Dejar de tomar turnos por WhatsApp sin perder clientes
El WhatsApp no es el enemigo: el problema es que sea el único lugar donde vive tu agenda.
Tomar turnos por WhatsApp funciona, y por eso lo hace todo el mundo. El cliente ya lo tiene abierto, no hay que explicarle nada y la conversación es la misma que tendría en el mostrador. Cualquiera que te diga que está mal no entendió por qué llegaste ahí.
El problema no es el WhatsApp. El problema es cuando el WhatsApp es el único lugar donde vive tu agenda, y eso se rompe siempre igual.
Dónde se rompe
- La agenda está en tu cabeza y en el scroll. Para saber si el jueves a las 15 hay lugar, hay que acordarse o subir por la conversación.

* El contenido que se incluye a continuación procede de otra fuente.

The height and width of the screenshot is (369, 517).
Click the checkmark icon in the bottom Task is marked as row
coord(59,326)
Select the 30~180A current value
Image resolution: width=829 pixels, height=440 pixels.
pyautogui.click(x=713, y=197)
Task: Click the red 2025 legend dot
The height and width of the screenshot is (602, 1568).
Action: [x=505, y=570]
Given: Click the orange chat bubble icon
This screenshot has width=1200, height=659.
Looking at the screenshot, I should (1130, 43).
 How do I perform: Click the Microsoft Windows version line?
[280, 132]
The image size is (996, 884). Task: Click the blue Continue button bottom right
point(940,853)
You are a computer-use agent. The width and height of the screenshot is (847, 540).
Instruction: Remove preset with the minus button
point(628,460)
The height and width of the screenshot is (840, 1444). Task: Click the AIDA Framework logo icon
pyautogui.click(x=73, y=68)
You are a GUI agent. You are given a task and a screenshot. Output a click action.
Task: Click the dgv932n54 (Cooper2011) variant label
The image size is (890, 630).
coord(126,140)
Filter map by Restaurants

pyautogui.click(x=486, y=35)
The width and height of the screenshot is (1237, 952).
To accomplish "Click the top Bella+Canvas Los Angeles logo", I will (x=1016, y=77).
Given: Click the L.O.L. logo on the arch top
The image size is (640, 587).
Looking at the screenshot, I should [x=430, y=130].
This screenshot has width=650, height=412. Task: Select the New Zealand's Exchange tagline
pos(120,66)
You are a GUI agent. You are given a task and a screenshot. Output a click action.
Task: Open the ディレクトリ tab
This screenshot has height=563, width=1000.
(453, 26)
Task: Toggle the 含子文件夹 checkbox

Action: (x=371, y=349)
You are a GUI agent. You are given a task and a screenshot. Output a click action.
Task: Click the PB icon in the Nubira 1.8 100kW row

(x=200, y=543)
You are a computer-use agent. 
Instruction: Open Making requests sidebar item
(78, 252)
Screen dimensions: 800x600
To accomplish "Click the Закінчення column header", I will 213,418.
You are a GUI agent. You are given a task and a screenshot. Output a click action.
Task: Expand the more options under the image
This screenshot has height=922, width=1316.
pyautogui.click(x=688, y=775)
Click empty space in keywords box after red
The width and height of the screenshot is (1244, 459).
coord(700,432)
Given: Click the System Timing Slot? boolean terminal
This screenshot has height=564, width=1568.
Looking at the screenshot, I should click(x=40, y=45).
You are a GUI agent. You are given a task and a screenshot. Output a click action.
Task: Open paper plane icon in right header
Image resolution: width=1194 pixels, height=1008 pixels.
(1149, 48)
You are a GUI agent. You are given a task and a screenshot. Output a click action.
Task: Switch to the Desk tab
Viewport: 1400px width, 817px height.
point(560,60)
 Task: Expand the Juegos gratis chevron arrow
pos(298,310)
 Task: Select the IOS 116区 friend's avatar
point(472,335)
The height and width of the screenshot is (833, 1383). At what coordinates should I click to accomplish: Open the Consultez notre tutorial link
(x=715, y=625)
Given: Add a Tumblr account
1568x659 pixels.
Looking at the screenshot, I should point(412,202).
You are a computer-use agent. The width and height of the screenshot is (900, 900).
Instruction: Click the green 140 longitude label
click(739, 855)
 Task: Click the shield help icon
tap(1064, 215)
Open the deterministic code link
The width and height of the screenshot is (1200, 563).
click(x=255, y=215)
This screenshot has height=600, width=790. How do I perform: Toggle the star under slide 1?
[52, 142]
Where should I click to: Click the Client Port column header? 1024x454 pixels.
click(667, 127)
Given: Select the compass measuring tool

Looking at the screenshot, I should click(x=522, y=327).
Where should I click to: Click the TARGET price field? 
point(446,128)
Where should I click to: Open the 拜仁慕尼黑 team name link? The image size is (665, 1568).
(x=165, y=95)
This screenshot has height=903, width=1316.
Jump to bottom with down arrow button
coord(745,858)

- Contestás fuera de hora. El mensaje llega a las once de la noche y si no contestás ahí, mañana está enterrado.
- No se puede delegar. Si el WhatsApp es tuyo, las respuestas son tuyas. Sumar a alguien al equipo significa pasarle tu teléfono o duplicar la agenda en dos lugares.
- Los turnos se pisan. Dos conversaciones en paralelo, el mismo horario, y te enterás cuando llegan los dos.
- Se te va el día contestando. Veinte mensajes de «¿tenés lugar el viernes?» son veinte interrupciones mientras atendés a alguien que sí está ahí.
La idea no es dejar el WhatsApp, es sacarle la agenda de encima. El WhatsApp queda para lo que hace bien —hablar con tus clientes— y los horarios pasan a estar en un lugar que se puede mirar sin preguntar.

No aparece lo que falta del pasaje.